• Le pays de l'alcool de Mo Yan : le Nobel et la bête
Le dernier prix Nobel de Littérature récompense avant tout une phénoménale puissance d'écriture et une impressionnante richesse stylistique. Il s'agirait là d'une quasi-litote s'il ne s'agissait de Mo Yan, l'un des lauréats les plus controversés de ces dernières années. Car à l'inverse de son compatriote Gao Xingjian (qui reçut le Nobel treize ans auparavant), Mo Yan n'est ni un dissident, ni un expatrié. Ce qui, lorsqu'on vient d'un pays où les droits de l'homme ne sont pas, c'est le moins que l'on puisse dire, une priorité nationale, fait quelque peu tâche dans le monde des lettres. Un certain tollé s'éleva, à l'annonce des résultats, de la part des artistes chinois exilés. On accusa Mo Yan d'être le "poète du régime".
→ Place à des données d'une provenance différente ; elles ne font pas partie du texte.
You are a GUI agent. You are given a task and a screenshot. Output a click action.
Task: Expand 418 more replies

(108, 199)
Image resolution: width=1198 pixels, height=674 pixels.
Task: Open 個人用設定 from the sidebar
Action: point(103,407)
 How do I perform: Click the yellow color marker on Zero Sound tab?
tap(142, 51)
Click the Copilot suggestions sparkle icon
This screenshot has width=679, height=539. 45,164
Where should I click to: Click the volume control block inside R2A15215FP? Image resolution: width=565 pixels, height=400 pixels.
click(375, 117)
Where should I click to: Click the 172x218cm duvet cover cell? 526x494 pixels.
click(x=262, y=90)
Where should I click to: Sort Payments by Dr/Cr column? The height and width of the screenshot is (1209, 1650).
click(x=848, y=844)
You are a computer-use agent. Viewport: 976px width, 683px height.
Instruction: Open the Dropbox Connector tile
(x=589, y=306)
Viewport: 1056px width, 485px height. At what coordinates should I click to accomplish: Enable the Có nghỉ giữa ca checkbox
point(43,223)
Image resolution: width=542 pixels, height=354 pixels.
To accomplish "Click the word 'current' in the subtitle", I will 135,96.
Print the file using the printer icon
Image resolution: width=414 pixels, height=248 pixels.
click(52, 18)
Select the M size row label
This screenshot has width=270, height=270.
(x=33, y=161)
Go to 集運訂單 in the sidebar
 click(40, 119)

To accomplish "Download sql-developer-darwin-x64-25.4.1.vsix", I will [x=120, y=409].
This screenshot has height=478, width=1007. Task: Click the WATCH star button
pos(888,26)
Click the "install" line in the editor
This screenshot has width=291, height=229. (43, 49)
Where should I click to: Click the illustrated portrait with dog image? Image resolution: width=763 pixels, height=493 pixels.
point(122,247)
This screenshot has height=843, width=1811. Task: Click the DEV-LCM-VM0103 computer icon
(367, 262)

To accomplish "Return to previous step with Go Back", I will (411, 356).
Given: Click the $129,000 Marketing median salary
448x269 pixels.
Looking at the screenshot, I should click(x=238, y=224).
Appellation ambiguë, puisqu'elle présuppose un certain niveau d'exigence littéraire. L'artiste, par quelques propos sinon tendancieux du moins maladroits, rajouta quelques brindilles au bûcher que certains souhaiteraient allumer pour lui. Mais loin de posséder un talent, même très affirmé -ce qui fut le cas de bien des Nobel oubliés, en phase avec leur époque, mais plus guère avec la nôtre-, l'écrivain Mo Yan possède du génie. A mille lieues du consensuel, sa plume pourrait passer pour politiquement incorrecte s'il n'avait la carte du Parti. Mo Yan ne saurait en aucun cas être évacué d'un simple haussement d'épaules. Que ses livres aient, pour la plupart, obtenu la bénédiction des autorités est pour moi un grand mystère. Ainsi du "Pays de l'alcool"qui ferait passer le plus provocateur des auteurs occidentaux pour un joyeux plaisantin tout droit sorti de 'L'île aux enfants".
Cannibalisme, éloge de l'éthylisme, corruption policière : tels sont les thèmes que Mo Yan passe à la moulinette d'un esprit joyeusement frondeur et d'une imagination fertile. "Le pays de l'alcool" emprunte les habits du polar pour mieux ensuite les jeter aux orties, rejoignant par l'esprit des livres aussi atypiques qu'"Un privé à Babylone" de Richard Brautigan ou "L'affreux pastis de la rue des merles" de Carlo Emilio Gadda. Ici, l'inventivité de l'intrigue ne le cède en rien à celle de la langue, bifurquant sans cesse dans des directions imprévues, voire imprévisibles, explosant en bouquet de métaphores. Le lecteur aura rarement été convié à un semblable festin. Pas depuis certains livres du grand Salman Rushdie. Roman drôle et furieusement décalé, "Le pays de l'alcool" use de toutes les formes d'humour, du plus absurde au plus noir, s"élance vers des sommets de lyrisme échevelé avant de conclure d'un grand éclat de rire rabelaisien. Nous embarque dans une énigme insensée dont la résolution apparaît rapidement secondaire. Emboîte avec brio les strates successives d'un récit en forme de poupées gigognes avant de volontairement laisser s'écrouler le château de cartes qu'il a si patiemment construit.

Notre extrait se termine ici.